## Source material

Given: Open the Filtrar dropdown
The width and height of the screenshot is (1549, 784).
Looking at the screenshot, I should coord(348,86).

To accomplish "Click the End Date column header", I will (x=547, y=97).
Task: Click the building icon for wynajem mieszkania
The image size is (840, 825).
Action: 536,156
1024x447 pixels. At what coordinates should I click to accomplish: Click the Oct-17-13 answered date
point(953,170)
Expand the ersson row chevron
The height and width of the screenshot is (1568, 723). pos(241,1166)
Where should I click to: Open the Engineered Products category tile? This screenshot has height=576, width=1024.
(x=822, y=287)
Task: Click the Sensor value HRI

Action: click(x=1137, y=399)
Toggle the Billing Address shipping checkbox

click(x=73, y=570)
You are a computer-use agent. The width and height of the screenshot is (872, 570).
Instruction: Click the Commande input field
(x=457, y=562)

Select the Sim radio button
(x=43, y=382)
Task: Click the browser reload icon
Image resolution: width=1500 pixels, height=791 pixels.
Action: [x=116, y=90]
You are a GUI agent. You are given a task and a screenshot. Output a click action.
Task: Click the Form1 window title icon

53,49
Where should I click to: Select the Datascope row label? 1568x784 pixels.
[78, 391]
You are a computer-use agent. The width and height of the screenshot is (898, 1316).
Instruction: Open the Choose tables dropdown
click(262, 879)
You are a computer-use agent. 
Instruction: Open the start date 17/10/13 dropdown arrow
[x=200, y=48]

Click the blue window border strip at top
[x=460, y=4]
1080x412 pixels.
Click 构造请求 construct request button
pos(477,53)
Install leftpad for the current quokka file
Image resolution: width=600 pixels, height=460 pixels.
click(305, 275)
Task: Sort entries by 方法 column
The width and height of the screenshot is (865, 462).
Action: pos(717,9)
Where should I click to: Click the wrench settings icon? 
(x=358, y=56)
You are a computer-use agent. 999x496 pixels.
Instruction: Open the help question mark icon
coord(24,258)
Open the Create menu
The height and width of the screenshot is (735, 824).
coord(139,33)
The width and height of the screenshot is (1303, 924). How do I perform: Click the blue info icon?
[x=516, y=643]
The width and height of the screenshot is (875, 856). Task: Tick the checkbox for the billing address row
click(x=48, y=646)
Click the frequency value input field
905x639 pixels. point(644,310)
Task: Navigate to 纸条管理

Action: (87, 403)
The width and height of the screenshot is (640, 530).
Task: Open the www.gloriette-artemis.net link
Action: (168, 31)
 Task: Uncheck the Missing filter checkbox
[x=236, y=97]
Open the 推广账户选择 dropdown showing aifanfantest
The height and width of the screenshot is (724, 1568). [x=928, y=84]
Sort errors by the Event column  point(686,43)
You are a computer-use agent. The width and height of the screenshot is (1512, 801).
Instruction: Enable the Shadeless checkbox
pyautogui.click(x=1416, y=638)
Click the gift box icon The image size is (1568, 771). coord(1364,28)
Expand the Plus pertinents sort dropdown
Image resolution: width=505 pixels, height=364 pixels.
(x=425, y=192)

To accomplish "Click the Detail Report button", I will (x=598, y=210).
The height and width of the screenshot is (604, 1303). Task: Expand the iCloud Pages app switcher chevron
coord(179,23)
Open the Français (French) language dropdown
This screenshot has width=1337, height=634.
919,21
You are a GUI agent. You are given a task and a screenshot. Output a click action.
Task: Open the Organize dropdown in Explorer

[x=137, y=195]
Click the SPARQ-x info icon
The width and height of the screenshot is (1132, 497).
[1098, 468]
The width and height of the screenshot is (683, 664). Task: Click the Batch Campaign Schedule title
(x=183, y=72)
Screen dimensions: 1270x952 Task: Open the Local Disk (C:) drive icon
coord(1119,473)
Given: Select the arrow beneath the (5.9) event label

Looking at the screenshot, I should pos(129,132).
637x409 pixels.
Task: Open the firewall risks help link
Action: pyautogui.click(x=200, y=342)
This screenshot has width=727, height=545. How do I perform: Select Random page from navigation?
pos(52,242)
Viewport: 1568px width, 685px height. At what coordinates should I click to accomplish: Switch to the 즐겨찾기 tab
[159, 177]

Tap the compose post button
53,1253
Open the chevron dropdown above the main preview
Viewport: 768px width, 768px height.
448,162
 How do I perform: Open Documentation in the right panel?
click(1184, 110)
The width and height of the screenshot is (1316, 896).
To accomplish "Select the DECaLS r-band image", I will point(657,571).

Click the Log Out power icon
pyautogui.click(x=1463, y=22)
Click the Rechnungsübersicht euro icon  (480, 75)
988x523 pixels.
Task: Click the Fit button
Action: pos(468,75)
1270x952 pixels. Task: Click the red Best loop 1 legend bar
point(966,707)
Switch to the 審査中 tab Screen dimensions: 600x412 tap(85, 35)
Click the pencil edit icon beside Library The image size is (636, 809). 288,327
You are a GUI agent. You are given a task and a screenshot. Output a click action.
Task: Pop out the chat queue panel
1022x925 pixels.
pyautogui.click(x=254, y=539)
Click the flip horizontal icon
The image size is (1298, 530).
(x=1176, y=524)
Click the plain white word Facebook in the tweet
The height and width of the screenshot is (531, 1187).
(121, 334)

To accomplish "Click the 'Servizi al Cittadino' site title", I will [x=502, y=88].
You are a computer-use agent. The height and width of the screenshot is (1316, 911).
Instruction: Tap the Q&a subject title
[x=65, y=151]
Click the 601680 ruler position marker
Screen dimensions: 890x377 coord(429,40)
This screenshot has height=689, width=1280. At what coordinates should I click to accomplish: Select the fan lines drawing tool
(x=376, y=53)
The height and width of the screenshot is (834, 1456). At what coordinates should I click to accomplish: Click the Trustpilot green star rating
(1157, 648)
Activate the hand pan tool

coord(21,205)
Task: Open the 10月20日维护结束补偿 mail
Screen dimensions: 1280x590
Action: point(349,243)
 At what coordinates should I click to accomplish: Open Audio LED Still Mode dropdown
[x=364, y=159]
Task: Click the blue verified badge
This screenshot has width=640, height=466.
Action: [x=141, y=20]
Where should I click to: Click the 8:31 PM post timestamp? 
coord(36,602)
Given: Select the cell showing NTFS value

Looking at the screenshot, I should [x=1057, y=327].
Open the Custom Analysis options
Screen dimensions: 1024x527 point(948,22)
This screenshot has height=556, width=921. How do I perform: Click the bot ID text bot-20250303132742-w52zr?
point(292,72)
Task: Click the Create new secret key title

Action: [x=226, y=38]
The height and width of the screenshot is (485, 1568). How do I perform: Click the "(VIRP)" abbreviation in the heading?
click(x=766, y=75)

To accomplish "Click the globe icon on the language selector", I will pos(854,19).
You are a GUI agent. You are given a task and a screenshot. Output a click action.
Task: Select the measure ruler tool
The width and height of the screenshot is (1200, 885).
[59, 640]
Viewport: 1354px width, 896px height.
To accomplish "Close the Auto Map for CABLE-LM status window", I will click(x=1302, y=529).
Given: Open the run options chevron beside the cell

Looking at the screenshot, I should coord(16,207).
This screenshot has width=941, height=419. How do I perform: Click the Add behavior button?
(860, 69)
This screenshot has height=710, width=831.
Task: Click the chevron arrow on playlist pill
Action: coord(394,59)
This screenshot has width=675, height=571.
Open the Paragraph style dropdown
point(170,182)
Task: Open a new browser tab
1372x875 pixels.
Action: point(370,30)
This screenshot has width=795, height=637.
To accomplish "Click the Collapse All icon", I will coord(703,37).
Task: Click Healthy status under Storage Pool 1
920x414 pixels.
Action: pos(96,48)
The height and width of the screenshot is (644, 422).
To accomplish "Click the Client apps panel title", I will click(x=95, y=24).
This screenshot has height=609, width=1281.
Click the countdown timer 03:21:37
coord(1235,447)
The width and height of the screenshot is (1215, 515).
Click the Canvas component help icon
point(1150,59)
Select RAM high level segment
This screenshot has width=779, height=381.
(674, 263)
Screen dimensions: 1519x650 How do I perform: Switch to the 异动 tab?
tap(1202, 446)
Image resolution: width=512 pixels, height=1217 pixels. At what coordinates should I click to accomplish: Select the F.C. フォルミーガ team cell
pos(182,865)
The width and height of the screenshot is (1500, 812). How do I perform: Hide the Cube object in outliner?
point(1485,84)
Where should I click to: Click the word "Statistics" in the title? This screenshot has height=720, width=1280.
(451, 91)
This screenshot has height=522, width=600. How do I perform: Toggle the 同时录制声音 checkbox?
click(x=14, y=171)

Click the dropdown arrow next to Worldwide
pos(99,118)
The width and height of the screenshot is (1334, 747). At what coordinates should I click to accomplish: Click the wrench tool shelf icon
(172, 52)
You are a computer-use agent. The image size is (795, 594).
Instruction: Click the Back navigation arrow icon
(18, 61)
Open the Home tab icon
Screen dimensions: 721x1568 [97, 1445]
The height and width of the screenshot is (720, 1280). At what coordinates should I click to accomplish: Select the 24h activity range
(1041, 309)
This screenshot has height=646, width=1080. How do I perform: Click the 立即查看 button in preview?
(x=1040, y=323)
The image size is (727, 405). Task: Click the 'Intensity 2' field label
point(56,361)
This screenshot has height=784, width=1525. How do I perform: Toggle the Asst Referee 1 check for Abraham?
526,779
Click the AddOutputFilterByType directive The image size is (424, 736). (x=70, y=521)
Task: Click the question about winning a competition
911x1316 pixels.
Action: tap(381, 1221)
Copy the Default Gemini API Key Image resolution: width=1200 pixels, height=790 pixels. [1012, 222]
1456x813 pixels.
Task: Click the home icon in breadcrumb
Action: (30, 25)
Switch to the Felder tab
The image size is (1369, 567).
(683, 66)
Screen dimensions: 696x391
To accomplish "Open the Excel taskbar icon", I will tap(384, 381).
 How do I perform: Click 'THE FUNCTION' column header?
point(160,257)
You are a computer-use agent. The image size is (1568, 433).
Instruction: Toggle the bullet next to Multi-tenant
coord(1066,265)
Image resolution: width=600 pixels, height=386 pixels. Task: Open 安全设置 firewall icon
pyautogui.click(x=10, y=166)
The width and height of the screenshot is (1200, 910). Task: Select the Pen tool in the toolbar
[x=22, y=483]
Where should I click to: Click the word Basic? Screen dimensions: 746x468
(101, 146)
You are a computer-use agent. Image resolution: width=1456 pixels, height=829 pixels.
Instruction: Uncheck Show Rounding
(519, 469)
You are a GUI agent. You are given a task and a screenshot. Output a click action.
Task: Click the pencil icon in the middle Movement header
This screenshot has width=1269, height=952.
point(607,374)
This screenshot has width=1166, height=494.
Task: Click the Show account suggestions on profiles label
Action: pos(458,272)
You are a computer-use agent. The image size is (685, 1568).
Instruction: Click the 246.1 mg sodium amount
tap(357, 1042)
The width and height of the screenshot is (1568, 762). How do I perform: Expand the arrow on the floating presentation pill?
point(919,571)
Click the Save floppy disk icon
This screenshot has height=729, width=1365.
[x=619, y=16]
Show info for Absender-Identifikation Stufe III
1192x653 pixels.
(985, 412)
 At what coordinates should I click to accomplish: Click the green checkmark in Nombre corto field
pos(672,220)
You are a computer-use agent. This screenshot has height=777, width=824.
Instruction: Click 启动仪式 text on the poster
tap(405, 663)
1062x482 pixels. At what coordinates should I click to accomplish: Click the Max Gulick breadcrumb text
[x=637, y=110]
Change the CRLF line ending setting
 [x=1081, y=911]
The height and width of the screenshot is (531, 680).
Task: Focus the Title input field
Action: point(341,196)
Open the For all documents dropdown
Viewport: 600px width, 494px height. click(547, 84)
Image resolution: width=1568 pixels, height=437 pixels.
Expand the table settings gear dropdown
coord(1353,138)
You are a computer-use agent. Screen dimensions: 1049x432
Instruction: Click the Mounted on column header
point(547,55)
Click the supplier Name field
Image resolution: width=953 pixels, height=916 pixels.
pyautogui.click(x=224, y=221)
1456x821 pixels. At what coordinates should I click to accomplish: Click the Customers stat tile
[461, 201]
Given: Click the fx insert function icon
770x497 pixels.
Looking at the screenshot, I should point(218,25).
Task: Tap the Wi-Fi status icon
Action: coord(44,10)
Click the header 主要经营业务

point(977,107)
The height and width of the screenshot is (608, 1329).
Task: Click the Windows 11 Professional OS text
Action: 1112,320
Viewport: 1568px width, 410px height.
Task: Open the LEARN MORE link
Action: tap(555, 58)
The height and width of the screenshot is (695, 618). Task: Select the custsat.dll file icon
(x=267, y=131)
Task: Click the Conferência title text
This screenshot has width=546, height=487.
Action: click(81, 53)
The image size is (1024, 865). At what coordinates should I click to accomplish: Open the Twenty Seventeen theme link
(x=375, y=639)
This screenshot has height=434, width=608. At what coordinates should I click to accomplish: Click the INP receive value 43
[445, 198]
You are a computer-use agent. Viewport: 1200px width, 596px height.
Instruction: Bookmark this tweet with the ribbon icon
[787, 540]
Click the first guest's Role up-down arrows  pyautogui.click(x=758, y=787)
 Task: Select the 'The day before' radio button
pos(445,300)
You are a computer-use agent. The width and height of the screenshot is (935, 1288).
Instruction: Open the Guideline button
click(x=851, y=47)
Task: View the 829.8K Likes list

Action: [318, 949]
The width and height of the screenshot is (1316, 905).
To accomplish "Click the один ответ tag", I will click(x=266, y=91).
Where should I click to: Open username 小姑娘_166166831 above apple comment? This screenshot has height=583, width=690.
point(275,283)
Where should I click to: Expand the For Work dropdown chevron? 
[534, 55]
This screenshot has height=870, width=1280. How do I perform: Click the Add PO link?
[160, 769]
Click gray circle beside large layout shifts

## What this task involves
Could you say how many lines of the entries contain the string "pencil"? Only the number should be given.

## Finished task
2